• [Rows showing where targets appear]

┌──

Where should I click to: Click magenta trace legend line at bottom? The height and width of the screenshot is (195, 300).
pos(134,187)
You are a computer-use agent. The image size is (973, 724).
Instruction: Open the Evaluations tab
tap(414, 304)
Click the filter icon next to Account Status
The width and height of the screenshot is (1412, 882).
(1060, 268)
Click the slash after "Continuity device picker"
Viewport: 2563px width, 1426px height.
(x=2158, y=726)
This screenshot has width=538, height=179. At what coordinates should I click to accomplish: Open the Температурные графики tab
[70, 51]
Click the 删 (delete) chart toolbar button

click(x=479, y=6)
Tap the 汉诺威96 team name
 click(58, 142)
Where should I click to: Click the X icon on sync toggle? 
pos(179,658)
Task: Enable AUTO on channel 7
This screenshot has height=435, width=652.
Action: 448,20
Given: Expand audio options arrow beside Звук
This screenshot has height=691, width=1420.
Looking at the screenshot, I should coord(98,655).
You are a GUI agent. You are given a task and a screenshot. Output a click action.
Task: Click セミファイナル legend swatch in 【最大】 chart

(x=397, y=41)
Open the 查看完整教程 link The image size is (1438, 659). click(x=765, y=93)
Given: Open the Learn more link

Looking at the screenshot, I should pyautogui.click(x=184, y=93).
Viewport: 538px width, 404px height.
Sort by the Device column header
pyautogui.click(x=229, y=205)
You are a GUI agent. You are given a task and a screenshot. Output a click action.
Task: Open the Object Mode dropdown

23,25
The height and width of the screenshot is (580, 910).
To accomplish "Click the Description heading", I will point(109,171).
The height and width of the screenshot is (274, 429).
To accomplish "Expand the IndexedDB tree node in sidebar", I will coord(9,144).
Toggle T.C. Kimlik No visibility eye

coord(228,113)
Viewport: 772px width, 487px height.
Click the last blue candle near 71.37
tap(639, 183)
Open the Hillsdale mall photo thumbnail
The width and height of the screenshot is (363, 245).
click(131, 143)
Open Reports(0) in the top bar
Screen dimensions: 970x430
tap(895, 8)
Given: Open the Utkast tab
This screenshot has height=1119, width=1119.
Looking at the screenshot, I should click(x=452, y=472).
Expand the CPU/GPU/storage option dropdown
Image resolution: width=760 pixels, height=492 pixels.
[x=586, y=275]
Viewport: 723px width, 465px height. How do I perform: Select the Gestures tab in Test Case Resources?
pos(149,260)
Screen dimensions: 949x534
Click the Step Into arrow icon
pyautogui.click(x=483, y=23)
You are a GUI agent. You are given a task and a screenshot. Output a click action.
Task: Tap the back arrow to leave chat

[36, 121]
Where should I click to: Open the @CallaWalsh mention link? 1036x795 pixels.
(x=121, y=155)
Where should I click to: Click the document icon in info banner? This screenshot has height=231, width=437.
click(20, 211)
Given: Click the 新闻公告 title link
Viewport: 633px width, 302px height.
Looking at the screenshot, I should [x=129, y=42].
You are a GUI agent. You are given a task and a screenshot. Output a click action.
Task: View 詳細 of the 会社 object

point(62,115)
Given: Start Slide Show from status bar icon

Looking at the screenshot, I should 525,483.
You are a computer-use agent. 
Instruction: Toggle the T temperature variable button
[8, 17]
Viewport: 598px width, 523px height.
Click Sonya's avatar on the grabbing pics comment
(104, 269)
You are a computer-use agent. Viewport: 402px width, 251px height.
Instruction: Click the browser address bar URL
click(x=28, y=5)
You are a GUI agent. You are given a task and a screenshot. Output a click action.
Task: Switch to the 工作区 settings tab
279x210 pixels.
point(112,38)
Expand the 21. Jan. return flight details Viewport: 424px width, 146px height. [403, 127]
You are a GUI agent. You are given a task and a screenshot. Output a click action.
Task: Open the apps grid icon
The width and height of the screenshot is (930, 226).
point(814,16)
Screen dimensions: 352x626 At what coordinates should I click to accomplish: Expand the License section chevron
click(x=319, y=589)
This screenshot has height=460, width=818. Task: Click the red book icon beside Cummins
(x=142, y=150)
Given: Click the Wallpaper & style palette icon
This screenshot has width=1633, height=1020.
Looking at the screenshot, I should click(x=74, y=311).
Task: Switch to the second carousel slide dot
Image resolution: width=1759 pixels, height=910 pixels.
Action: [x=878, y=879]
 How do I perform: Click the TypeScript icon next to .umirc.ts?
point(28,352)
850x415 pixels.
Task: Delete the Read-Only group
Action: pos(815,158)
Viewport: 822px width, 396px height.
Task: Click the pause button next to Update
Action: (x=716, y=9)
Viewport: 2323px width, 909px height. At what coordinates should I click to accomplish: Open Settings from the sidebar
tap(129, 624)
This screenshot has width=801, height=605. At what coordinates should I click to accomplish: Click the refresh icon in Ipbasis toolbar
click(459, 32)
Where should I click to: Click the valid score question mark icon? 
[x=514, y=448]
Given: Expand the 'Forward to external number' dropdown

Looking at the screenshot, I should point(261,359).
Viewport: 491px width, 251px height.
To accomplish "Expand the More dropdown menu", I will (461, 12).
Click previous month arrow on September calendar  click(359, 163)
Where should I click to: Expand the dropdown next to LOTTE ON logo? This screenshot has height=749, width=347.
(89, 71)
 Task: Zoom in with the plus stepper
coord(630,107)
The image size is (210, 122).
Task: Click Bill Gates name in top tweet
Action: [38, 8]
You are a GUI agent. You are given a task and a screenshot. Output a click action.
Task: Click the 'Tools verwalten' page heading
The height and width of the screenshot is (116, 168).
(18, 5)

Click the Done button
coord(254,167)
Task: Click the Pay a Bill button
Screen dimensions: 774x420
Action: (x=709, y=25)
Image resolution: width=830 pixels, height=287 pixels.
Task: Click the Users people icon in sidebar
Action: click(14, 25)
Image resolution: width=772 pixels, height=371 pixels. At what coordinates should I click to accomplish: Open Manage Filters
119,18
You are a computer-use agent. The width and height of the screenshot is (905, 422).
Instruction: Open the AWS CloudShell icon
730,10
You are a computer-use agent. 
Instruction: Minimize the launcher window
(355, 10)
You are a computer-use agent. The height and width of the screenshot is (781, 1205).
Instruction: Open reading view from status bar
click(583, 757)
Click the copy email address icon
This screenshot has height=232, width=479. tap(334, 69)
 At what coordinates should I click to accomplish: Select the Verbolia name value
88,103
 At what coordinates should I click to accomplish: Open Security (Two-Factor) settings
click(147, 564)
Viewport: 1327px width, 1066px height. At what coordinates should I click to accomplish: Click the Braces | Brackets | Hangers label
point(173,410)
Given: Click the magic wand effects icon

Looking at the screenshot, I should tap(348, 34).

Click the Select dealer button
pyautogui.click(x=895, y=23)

└──

• [CHALLENGE] Render the records from their first line through the line containing "pyautogui.click(x=229, y=205)" as a Markdown table with the columns Row and Line, leaving out blank lines.

• [EXERCISE ANSWER]
| Row | Line |
|---|---|
| 1 | Where should I click to: Click magenta trace legend line at bottom? The height and width of the screenshot is (195, 300). |
| 2 | pos(134,187) |
| 3 | You are a computer-use agent. The image size is (973, 724). |
| 4 | Instruction: Open the Evaluations tab |
| 5 | tap(414, 304) |
| 6 | Click the filter icon next to Account Status |
| 7 | The width and height of the screenshot is (1412, 882). |
| 8 | (1060, 268) |
| 9 | Click the slash after "Continuity device picker" |
| 10 | Viewport: 2563px width, 1426px height. |
| 11 | (x=2158, y=726) |
| 12 | This screenshot has width=538, height=179. At what coordinates should I click to accomplish: Open the Температурные графики tab |
| 13 | [70, 51] |
| 14 | Click the 删 (delete) chart toolbar button |
| 15 | click(x=479, y=6) |
| 16 | Tap the 汉诺威96 team name |
| 17 |  click(58, 142) |
| 18 | Where should I click to: Click the X icon on sync toggle?  |
| 19 | pos(179,658) |
| 20 | Task: Enable AUTO on channel 7 |
| 21 | This screenshot has height=435, width=652. |
| 22 | Action: 448,20 |
| 23 | Given: Expand audio options arrow beside Звук |
| 24 | This screenshot has height=691, width=1420. |
| 25 | Looking at the screenshot, I should coord(98,655). |
| 26 | You are a GUI agent. You are given a task and a screenshot. Output a click action. |
| 27 | Task: Click セミファイナル legend swatch in 【最大】 chart |
| 28 | (x=397, y=41) |
| 29 | Open the 查看完整教程 link The image size is (1438, 659). click(x=765, y=93) |
| 30 | Given: Open the Learn more link |
| 31 | Looking at the screenshot, I should pyautogui.click(x=184, y=93). |
| 32 | Viewport: 538px width, 404px height. |
| 33 | Sort by the Device column header |
| 34 | pyautogui.click(x=229, y=205) |